Mehr Shirt braucht kein Nerd. Aus der Shirt-Edition: Große Momente des 20ten Jahrhunderts.
Print Liberation

Wer es braucht und wer es nötig hat, kann seinem iPhone die goldene Kante verpassen. Oder die Silberne oder eine aus Platin. Und verziert wird die edle iPhone-Bordüre sogar mit einem zusätzlichen Schwung Swarovski-Steinchen. Mit so einem gepimpten iPhone ist einem der Neid im Herrensalon oder im Avon-Studio so gut wie sicher. Den “Decor-Frame” gibt es übrigens auch für den iPod Touch, dem iPod nano, sowie dem Classic und Shuffle. Kostenpunkt: goldumrahmte 66 Dollar.
Audrey Charm

Waren das noch Zeiten, als man sich beim Summer-Games-Zocken mit dem Atari Joystick beim 100-Meter-Sprint die Finger fast brach. Diese schmerzhaften Erfahrungen liegen zwar Jahre zurück, bleiben aber noch heute unvergessen. Ganz im Stil der alten Commodore-C64- und Atari-2600-Zeiten kommt jetzt die Mutter aller Joysticks zurück auf den Schreibtisch. Der “USB Classic Joystick” im Design des “Atari Joystick” besitzt sogar einen zeitgemäßen USB-Anschluss und lässt sich somit an jeden Mac oder PC anschließen. Treiber und dergleichen benötigt dieser Joystick nicht. Kostenpunkt: handbrecherische 20 Pfund.
Thumbs Up

So sind sie die Finnen und immer nach der Devise klotzen statt kleckern. Denn nicht ohne Grund ist Nokia mit über 50 Milliarden Euro Umsatz der dickste Brocken auf dem Mobilfunkmarkt. Und damit Nokias Geldkonten auch immer schön in Bewegung bleiben, bringt Nokia direkt mal drei neue Handys auf den Markt. Mit dem “Nokia 6700 Classic”, “Nokia 6303 Classic” und dem “Nokia 2700 Classic” wird das eigentlich jetzt schon unübersichtliche Produktportfolio nochmals verwässert. In Ausstattung, Funktionen und Design tut sich bei den Dreien eh nicht viel.

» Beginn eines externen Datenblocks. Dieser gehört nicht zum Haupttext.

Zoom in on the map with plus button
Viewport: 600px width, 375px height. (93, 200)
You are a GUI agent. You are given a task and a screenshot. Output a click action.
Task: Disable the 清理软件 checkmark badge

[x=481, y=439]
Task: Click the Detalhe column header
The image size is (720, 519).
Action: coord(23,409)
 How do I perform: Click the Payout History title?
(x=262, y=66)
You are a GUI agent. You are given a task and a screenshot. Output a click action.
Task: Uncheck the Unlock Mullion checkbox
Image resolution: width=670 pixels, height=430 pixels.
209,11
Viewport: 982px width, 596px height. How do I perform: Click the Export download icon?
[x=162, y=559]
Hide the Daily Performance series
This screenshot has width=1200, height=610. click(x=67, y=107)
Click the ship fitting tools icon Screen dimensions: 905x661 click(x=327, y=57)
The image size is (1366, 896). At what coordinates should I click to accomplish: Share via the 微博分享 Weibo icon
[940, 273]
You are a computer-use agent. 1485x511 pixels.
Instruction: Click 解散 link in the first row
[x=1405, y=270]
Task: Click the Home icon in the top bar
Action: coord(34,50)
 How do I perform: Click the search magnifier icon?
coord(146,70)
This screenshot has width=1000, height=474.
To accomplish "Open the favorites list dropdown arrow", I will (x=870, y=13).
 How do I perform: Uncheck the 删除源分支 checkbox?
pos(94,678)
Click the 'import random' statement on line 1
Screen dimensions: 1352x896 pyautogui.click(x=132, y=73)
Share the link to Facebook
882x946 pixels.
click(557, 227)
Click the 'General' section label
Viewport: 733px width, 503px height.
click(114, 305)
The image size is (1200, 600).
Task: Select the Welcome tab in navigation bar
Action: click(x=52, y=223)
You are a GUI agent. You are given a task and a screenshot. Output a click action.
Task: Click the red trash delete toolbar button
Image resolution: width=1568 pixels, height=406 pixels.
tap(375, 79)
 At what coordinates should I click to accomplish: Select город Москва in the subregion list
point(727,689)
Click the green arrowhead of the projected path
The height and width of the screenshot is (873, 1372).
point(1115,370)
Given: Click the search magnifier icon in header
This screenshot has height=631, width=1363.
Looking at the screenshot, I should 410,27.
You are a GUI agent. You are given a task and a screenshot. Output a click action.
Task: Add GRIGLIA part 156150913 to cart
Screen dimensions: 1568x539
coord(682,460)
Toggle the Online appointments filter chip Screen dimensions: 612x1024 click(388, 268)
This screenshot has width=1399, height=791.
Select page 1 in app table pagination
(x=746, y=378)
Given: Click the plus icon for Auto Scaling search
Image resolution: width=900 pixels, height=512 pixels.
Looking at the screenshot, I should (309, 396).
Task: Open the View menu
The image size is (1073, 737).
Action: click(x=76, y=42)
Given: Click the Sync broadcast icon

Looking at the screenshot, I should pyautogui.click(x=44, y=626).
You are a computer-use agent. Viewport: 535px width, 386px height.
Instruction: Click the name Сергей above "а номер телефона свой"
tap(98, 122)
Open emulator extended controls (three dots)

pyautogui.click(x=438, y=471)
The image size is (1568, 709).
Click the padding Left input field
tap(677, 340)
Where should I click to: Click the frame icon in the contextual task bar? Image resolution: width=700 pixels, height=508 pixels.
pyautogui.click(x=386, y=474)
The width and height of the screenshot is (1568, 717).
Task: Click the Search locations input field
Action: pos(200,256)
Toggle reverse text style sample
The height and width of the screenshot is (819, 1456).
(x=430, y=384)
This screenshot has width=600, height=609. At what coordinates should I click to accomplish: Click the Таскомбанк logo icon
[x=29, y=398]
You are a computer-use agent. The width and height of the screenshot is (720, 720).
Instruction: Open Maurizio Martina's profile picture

Nur dass das “Nokia 6700″ diesmal eine 5-Megapixel-Kamera und GPS verpasst bekommt, das “Nokia 6303 Classic” nur eine 3,2-Megapixel-Kamera besitzt und das “Nokia 2700 Classic” 2 Gigabyte Speicherplatz besitzt. Preislich rangieren die neuen Nokias zwischen 235 Euro und 65 Euro pro Handy. Ab dem zweiten Quartal findet man die Handys beim Handy-Dealer um die Ecke im Schaufenster.